While Mitt Romney was in California on Saturday raising cash, President Obama made a campaign and fundraising swing through Wisconsin, a traditionally blue state that some Republicans think is in play this year, thanks to the presence of favorite son Paul Ryan on the Republican ticket.

“We can’t move forward if we have leaders who write off half the nation, calling them victims,” the president told a cheering crowd jammed into an outdoor arena Saturday afternoon in Milwaukee.

“I don’t see a lot of victims here today. I see hard-working Wisconsinites,” Mr. Obama said, referencing the flap this week over a secretly recorded tape in which Mr. Romney seemed to dismiss 47 percent of the electorate as “victims” who don’t pay income taxes and would not support his agenda of lower taxes.

Wisconsin hasn’t gone for a Republican presidential candidate since 1984, but after a year in which Republican Gov. Scott Walker beat back a union-led recall effort and Wisconsin Rep. Ryan was picked as Mr. Romney’s running mate, Republicans are optimistic that this is their year.

Polls in the state had tightened in recent weeks to the point that some political prognosticators were calling the race a tossup, but in the past week, polls show the president, who won the Badger State by almost 14 points in 2008, has moved out to a 5- to 14-point lead over Mr.

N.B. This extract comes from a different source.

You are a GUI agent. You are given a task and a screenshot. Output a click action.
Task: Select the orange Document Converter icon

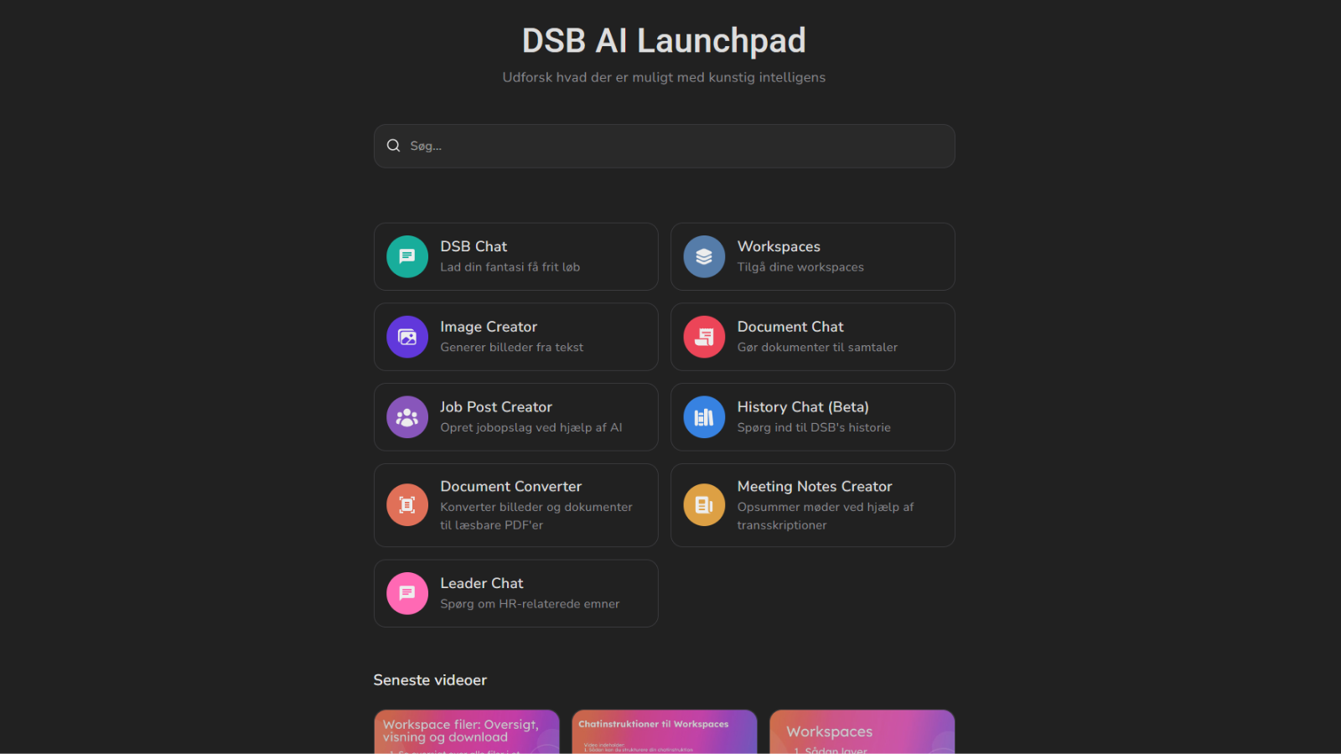coord(407,505)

Romney.

Still, the president urged supporters not to take anything for granted as the race enters the home stretch, with only 45 days to Election Day.

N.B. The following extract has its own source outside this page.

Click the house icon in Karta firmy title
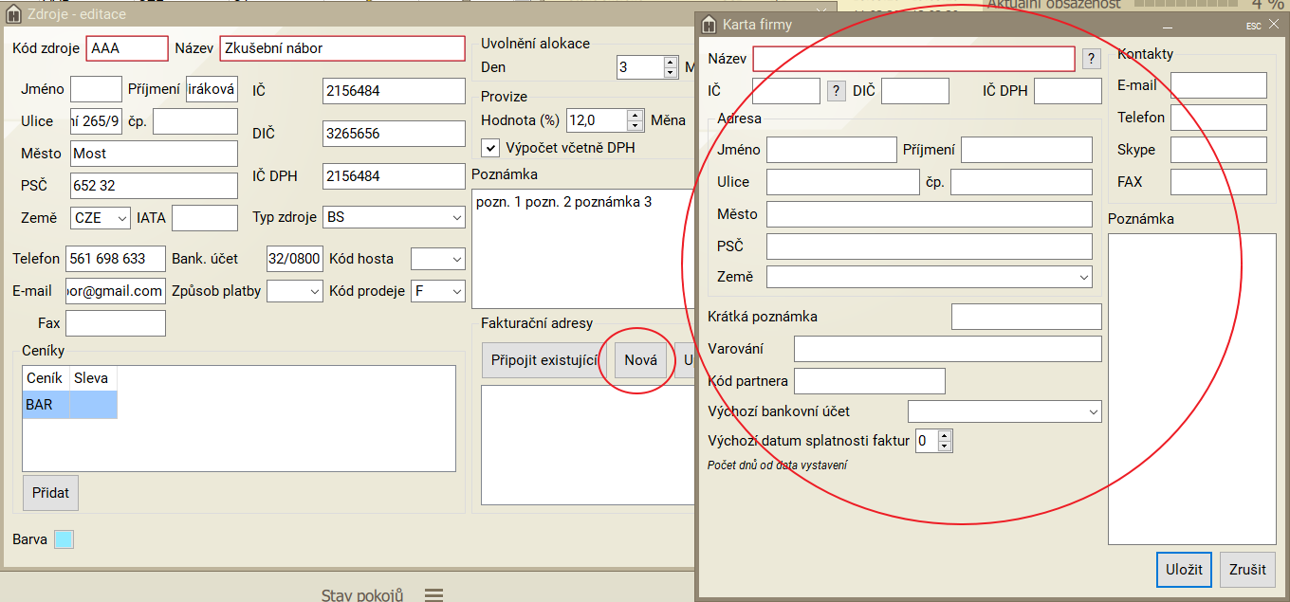1290x602 pixels. point(708,25)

Mr. Walker said the president’s visit to Milwaukee was proof that Mr. Obama is in trouble in the state.

“With his visit today, President Obama admits he has a Wisconsin problem,” the governor said. “It’s time for a change, and Mitt Romney and Paul Ryan have the vision and experience required to confront our challenges and lead us toward prosperity for future generations.”

Mr. Romney, who in August lost the fundraising battle to Mr. Obama for the first time in months, was scheduled for fundraisers in San Diego and Los Angeles on Saturday, and is headed for Colorado on Sunday before reuniting with Mr. Ryan on Monday in Ohio.

In a taped interview with “60 Minutes,” Mr. Romney said a campaign that has came under fire this week from fellow Republicans unhappy about the candidate’s secretly recorded comments dismissing 47 percent of the electorate as “people who pay no income tax.”

“We’re tied in the polls … There are some days we’re up. There are some days we’re down,” he told Scott Pelley. “… It doesn’t need a turnaround. We’ve got a campaign which is tied with an incumbent president to the United States.”

Mr. Ryan, campaigning alongside former Gov. Jeb Bush in swing-state Florida on Saturday, told the Cuban-American crowd of supporters in Miami’s Little Havana that the Romney-Ryan administration would get tough with the Castro regime in Cuba.

“In a Mitt Romney administration, we will not keep practicing this policy of appeasement; we will be tough on this brutal dictator. All it has done is rewarded more despotism … we will help those pro-democracy groups. We will be tough on Castro, tough on Chavez. And it’s because we know that’s the right policy for our country,” he said.

Stopping later Saturday in Orlando, Mr. Ryan criticized the president for putting the U.S. space program “on a path where we are conceding our global position as the unequivocal leader in space.”

Mr. Obama’s running mate, Joseph R. Biden, was also campaigning, speaking to union activists in New Hampshire.